## WORK ITEM
Please copy the records from their start through the line containing "The height and width of the screenshot is (583, 1024).", substituting "point (32, 24)" for "coordinates (32, 24)" and keeping everything else unchanged. Leave the pictures out of your answer.

[Stored items]

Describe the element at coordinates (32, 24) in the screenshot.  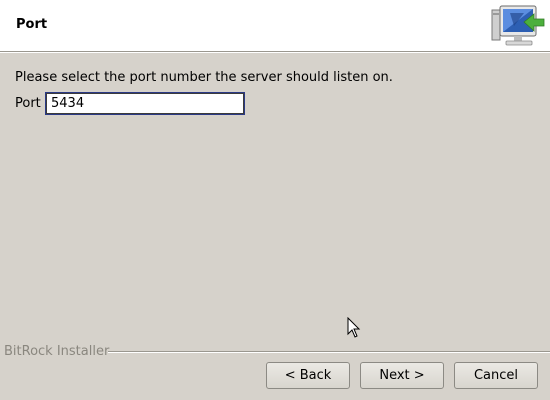
I see `page-title: Port` at that location.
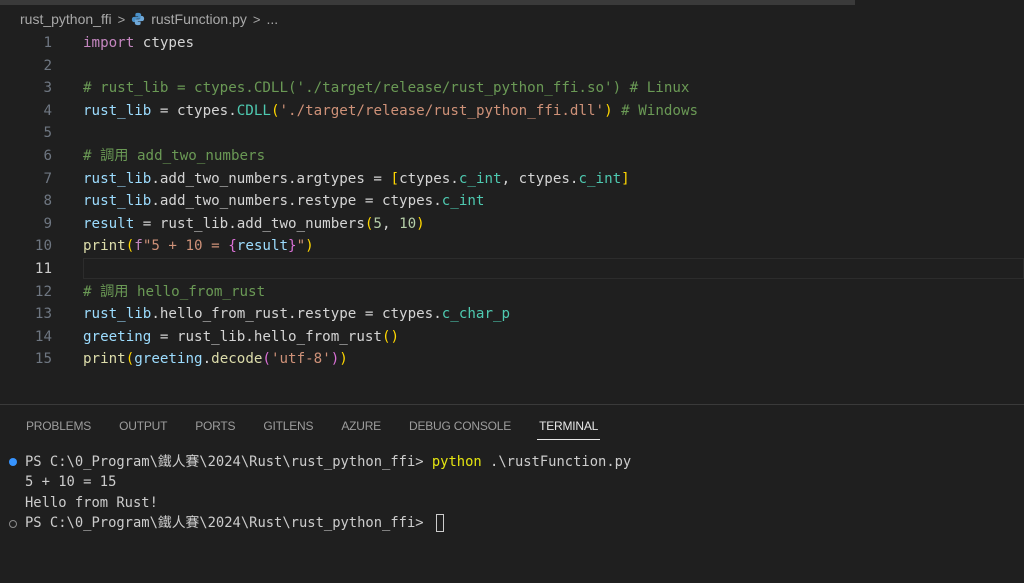 The height and width of the screenshot is (583, 1024). Describe the element at coordinates (540, 178) in the screenshot. I see `code-token: , ctypes.` at that location.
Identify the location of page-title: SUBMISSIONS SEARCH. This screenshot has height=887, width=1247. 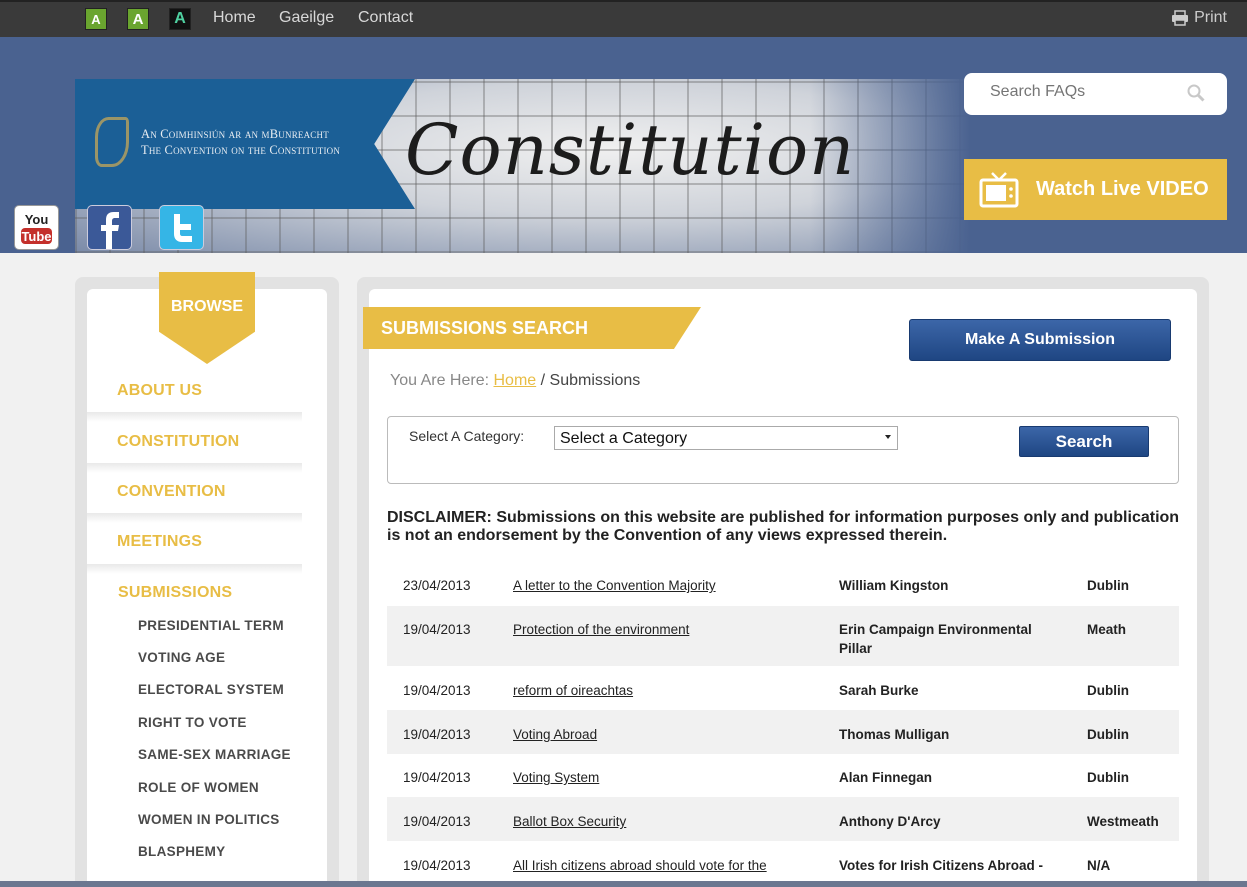
(485, 328).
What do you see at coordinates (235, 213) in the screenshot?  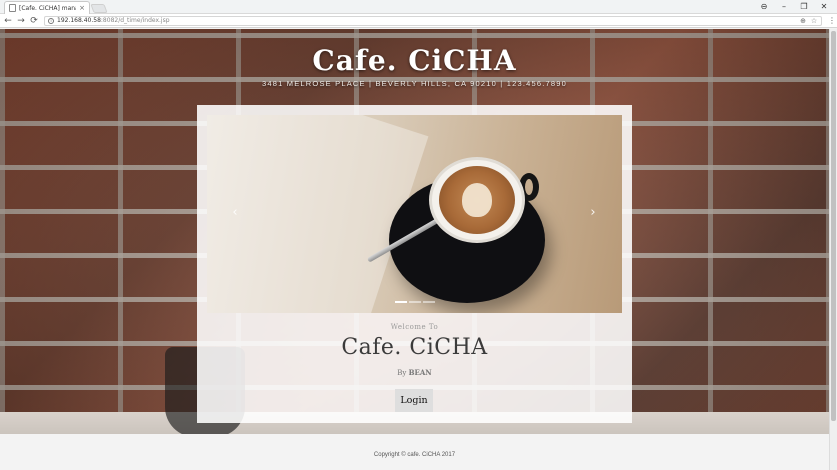 I see `carousel-prev-icon: ‹` at bounding box center [235, 213].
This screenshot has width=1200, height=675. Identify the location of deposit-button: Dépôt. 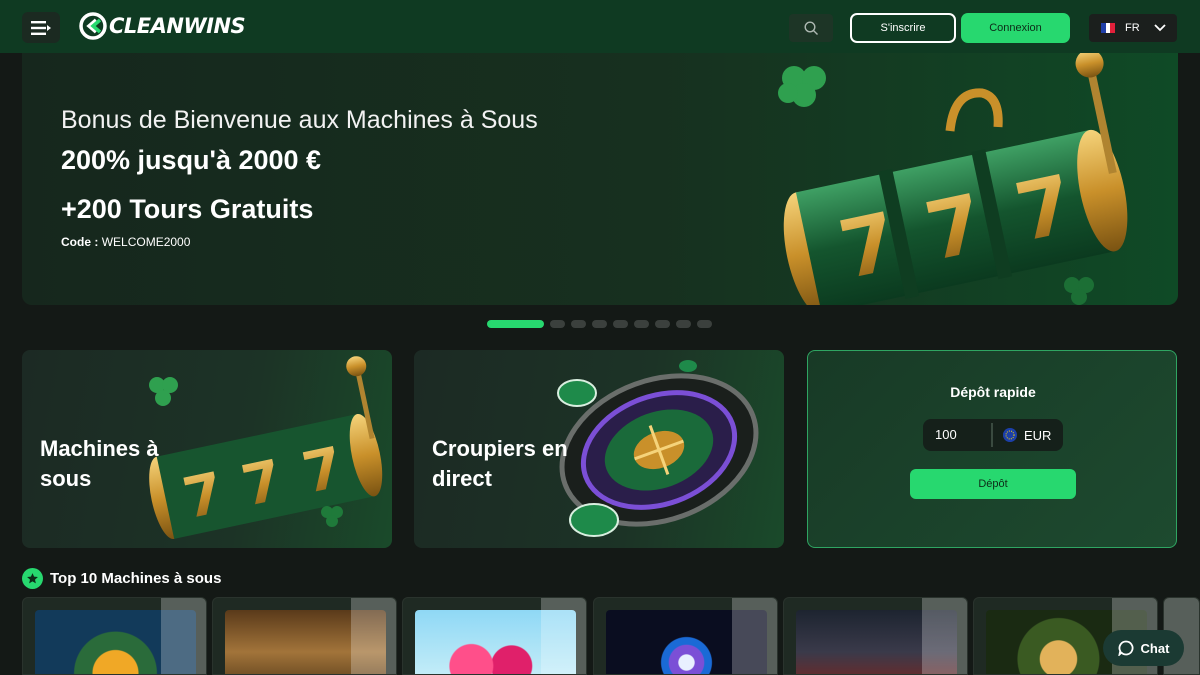
(993, 484).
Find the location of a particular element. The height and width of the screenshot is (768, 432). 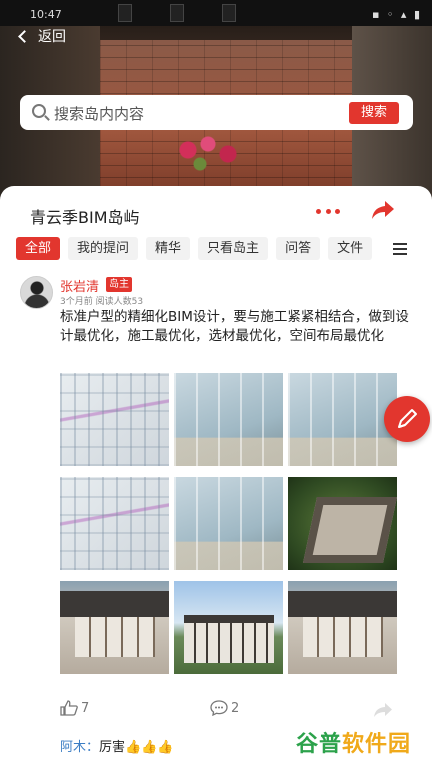

tab-qa: 问答 is located at coordinates (298, 248).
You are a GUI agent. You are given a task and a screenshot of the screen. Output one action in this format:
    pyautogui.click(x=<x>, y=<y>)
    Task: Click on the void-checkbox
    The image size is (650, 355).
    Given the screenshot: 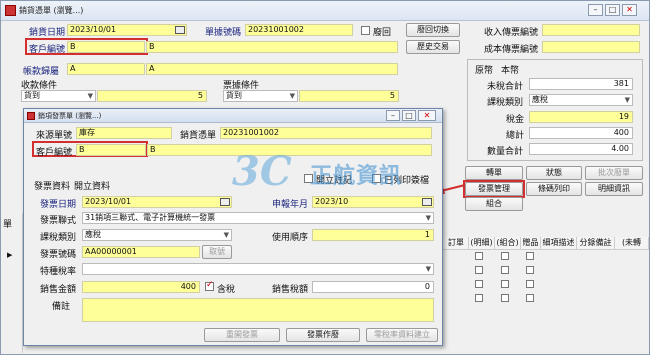 What is the action you would take?
    pyautogui.click(x=366, y=30)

## WRITTEN RESPONSE
Describe the element at point (32, 24) in the screenshot.  
I see `page-title: Port` at that location.
 The height and width of the screenshot is (583, 1024). Describe the element at coordinates (540, 178) in the screenshot. I see `code-token: , ctypes.` at that location.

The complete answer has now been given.